BY LILIAN CO
The sell-off in HK/China equity markets gathered speed in August, with MSCI China and CSI300 indices tumbling nearly 12%.The unexpected Renminbi depreciation spooked the market and triggered massive sell offs not just in Chinese equities but also across global markets.
Investors interpreted the move by PBOC (People’s Bank of China) as the prelude to a sharp Renminbi devaluation that may lead to a repeat of the 1997 Asian financial crisis. Hard landing fears dominated the sentiment to an extent that numerous stocks were sold down to nearly distressed valuations. Take the auto sector as an example; valuations of auto stocks in general were sold down to 3-5x 2015 P/E, a level not seen since 2008. Redemption pressure and fund outflows in a down market further intensified the selling pressure. Companies that have reported better than expected results or with strong fundamentals were also hammered indiscriminately. Needless to say, stocks exposed to US dollar risk (such as airline and paper companies) were hit the hardest.
The Chinese economy remains in the doldrums as evidenced by a weak July PMI reading (which further weakened to 49.8 from 50 one month ago) and export number.

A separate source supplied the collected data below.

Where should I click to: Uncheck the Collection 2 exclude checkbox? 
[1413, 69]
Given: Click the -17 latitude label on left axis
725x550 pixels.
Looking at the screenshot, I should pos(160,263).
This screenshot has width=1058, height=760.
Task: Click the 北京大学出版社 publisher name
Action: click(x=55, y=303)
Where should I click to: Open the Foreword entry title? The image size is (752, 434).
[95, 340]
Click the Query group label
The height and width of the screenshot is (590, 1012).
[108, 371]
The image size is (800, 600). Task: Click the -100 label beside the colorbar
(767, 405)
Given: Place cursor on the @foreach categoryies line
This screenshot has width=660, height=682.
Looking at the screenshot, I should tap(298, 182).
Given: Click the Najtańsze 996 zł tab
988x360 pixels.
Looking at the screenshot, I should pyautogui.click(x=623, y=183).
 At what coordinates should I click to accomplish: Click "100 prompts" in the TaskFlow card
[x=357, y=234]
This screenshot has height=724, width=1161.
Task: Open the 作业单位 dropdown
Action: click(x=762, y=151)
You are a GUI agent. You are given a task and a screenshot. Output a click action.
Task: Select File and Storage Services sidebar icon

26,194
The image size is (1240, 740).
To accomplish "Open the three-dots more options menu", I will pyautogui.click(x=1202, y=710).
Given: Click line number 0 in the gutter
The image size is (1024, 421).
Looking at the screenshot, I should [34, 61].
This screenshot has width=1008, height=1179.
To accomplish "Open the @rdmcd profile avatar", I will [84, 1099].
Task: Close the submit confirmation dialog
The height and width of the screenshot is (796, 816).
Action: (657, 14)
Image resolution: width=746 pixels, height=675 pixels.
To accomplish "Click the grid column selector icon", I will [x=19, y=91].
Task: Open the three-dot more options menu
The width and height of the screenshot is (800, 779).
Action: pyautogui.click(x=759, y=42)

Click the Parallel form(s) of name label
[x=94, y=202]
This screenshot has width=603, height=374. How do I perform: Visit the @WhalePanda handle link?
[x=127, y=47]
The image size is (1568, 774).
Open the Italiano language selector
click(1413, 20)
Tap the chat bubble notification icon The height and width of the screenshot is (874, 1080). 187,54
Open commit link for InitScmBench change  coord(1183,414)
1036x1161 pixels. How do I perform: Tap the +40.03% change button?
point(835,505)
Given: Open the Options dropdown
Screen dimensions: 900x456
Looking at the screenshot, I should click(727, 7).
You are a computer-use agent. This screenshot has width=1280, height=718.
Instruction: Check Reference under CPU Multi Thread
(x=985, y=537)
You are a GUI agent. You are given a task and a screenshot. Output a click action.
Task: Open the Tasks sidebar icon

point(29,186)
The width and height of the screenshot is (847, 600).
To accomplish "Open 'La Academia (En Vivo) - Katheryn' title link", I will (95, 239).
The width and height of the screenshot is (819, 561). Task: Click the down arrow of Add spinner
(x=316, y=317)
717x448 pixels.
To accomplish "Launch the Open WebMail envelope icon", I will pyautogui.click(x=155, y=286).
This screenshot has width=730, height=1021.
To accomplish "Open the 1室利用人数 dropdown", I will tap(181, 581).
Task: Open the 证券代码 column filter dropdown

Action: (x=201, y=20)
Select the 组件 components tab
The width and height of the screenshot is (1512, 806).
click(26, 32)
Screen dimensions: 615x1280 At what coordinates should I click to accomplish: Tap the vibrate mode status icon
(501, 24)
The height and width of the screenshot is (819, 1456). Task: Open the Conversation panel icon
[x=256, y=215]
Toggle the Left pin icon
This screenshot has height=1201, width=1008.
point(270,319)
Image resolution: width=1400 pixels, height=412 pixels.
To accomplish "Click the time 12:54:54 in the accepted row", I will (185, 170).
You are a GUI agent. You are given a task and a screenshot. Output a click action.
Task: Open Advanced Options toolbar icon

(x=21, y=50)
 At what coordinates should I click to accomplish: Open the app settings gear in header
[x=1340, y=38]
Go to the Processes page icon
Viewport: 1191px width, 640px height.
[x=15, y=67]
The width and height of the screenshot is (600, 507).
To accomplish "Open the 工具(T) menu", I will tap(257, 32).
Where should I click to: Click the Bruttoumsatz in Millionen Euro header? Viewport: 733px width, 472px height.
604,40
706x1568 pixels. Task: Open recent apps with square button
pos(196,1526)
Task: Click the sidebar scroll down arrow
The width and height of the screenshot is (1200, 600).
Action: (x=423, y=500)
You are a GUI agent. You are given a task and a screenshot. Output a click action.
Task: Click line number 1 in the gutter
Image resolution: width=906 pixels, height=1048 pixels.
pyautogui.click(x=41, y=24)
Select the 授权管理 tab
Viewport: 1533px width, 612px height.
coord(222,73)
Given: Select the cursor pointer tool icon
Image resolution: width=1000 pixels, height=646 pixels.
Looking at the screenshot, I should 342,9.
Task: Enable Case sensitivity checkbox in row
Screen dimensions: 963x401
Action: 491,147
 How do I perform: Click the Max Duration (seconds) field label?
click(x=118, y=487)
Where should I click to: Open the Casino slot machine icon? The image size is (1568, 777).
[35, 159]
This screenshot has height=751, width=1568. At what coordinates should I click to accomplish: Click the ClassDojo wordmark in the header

The government responded by cutting reserve requirement ratio by 50 basis points and interest rate by 25 basis points simultaneously in August. More fiscal spending was also announced by the government to support growth. The markets have now been in an easing cycle for 10 months and the Investment Adviser would expect that the benefits of the stimulus measures should start to show through in the coming months.
The Fund lost 11% in the month, slightly outperforming the benchmark by 0.08%. The sectors that contributed the most to the loss were internet (-2.1%), properties (-1.5%), auto (-1%) and insurance (-1.1%). The Fund’s cash exposure remained stable at around 8%. The Investment Adviser increased exposure in the internet and insurance sectors as they saw value emerging after the recent sell down.
In hindsight, the Investment Adviser was too complacent about the market’s reaction post the devaluation of the Renminbi as they thought a weaker currency was positive for the Chinese economy. Nevertheless, the Investment Adviser also thinks that the market has overreacted to devaluation of the Renminbi. It is fair to say that the Chinese economy has continued to deteriorate and that the stock market deserves a de-rating. The economy is however far from crisis levels; however price movement in August has already resulted in many stocks trading at distressed valuations. Interestingly, discretionary consumption seems to have remained stable despite the strong macro headwinds. August auto sales numbers were a positive surprise, while air traffic growth and Macau gaming revenue were stable. Besides, most of the ecommerce players have not been subject to the impact of the weak macro picture so far. It seems that the stock market run since June has not created meaningful negative wealth effect on the economy. The Investment Adviser believes the big disconnect between market perception and reality has to narrow and that should stable corporate numbers continue to be released, a relief market rally will follow, it is just a matter of time.
The views and statements contained herein are those of LBN Advisers Limited in their capacity as Investment Adviser to the Fund as of 15/09/15 and are based on internal research and modelling.